WHAT TO PRODUCE: Update the entries in the stretch from the line containing "Task: Open the 画笔 brush presets menu" through the line containing "Action: [x=1155, y=550]" by changing "presets" to "settings" and leaving all else unchanged. Omit the pictures from your answer.

DATASET:
--*--

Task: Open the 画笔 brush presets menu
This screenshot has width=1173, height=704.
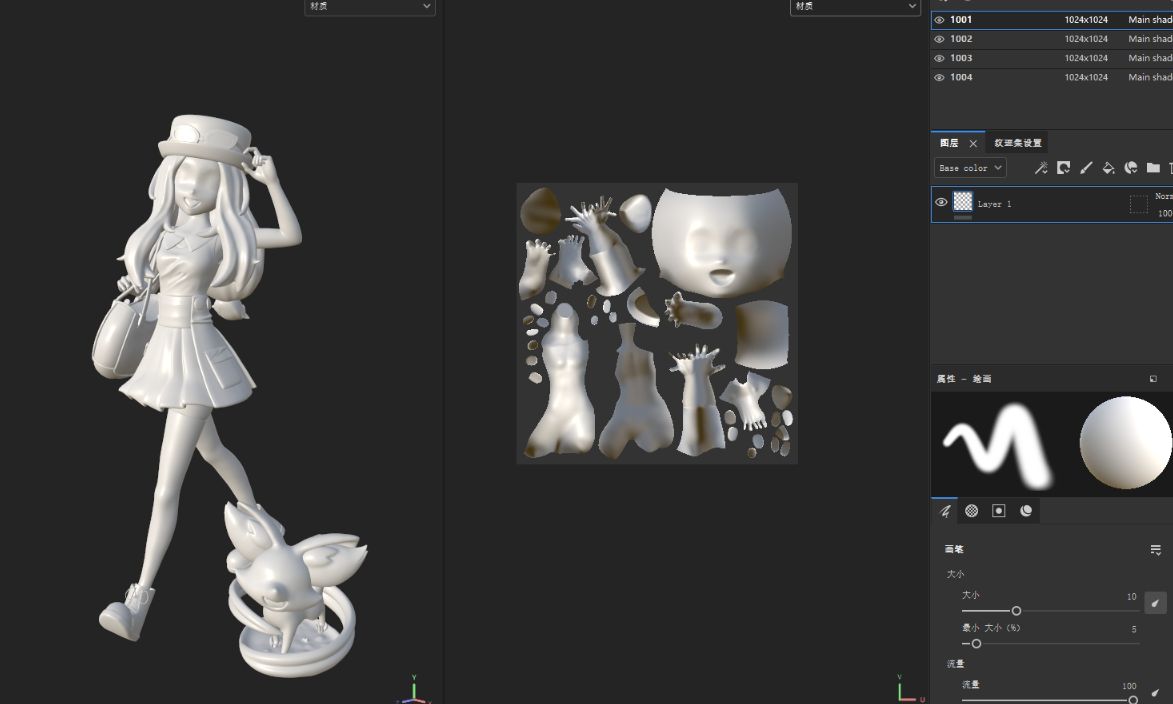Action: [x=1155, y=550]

--*--

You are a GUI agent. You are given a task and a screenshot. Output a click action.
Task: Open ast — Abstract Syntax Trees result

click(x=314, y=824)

--*--

ANSWER:
Task: Open the 画笔 brush settings menu
This screenshot has width=1173, height=704.
Action: [x=1155, y=550]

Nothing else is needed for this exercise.